Supplementing your knowledge – B-12

Supplements can play key roles in various aspects of your health. However, with so many out there, it can be hard to choose the right ones for you. With that in mind, we’re breaking down different supplements to help you get the most out of them.

Apparently, the world has an energy crisis. We’re not talking about electricity but human energy.

If you haven’t stopped by a convenience store lately, let me fill you in – energy drinks are a BIG deal. The global energy drink market was valued at $45.8 BILLION in 2020 and is projected to reach $108.4 billion by 2031.

We mention this because one of the main ingredients touted on the side of energy drink cans (outside of caffeine and mountains of sugar) is often the vitamin B-12. But why?

B-12 basics

While sometimes they’re collectively called “vitamin B,” it’s best to think of B vitamins as a family.

They’re a group of eight essential nutrients that play roles in many organs and bodily systems. And although they can work together in the body, each compound is unique and can carry out its own unique functions.

The lineup includes:

  • B-1 (thiamin)
  • B-2 (riboflavin
  • B-3 (niacin)
  • B-5 (pantothenic acid)
  • B-6 (pyridoxine)
  • B-7 (biotin)
  • B-9 (folate)
  • B-12 (cobalamin)

What happened to Bs 4, 8, 10, and 11, you ask? Unfortunately, they got kicked out of the family for no longer meeting the definitions of being vitamins.

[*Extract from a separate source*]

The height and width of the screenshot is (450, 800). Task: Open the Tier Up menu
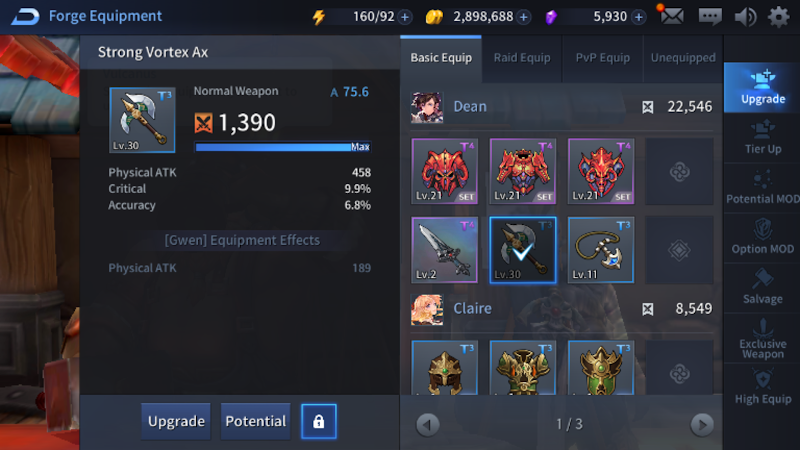(762, 138)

Anyways, Vitamin B-12 is required for the function and development of many parts of the body, including the brain, nerves, and blood cells, and it breaks down some fatty acids and amino acids to produce energy (more on that later).

Methylcobalamin is the active form of vitamin B12. Cyanocobalamin, which must be processed by the body into the active form, is the most common type used in supplements.

People commonly use vitamin B12 for vitamin B12 deficiency. It is also used for everything from Alzheimer’s disease to osteoporosis to fatigue to canker sores, though scientific evidence to support most of these other uses is limited.

Supplements

So, what’s so special about B-12 that it’s on the side of energy drink cans and people actually get B-12 injections?

Well, remember that part from earlier about its ability to break down fatty and amino acids to produce energy? That’s why … kind of.

You see, like many things, modern marketing has taken a couple of facts and tried to combine them to make something that, on the surface, sounds simple and great. After all, a B vitamin deficiency does cause fatigue, and B-12 helps break down acids to produce energy. Plus, higher levels of B12 are linked with more energy and endurance. So, surely, B-12 and most B vitamins are incredible energy sources for the body, right? It’s a 1+1=2 situation.

The problem is, B-12 and its brethren do not provide the body fuel for energy. Instead, B-12 helps boost metabolism to help the body best use the energy-yielding nutrients (such as carbohydrates, fat, and protein) for fuel. Though, that doesn’t look near as good on the can.

That’s ok, you might think. Who doesn’t want a metabolism boost? Only once you’ve hit 100% of your daily value of any vitamin or mineral, your body just expels the rest. So, getting 3,000% of your daily value of B-12 in an energy drink just means you’ll pee out the extra 2,900% of it.

And more than likely, you’re already getting plenty of B-12 from your normal diet, as poultry, meat, fish, and dairy products all are high in it. For example, one grilled flat iron steak (about 190 grams) provides 467% of the DV for vitamin B12.

That’s why B-12 deficiency is not common in the U.S. However, people who follow a vegetarian or vegan diet might be prone to deficiency because plant foods don’t contain vitamin B-12. Older adults and people with digestive tract conditions that affect the absorption of nutrients also are susceptible to vitamin B-12 deficiency.

So, is getting 4,934% of your DV of B-12 from that energy drink a bad thing? No, especially since it’s a water-soluble vitamin with low levels of toxicity.  But unless you’re in the minority group with a deficiency, all it’s doing is helping your body’s metabolism function at optimum capacity. It’s all the caffeine and sugar that are providing the real boost.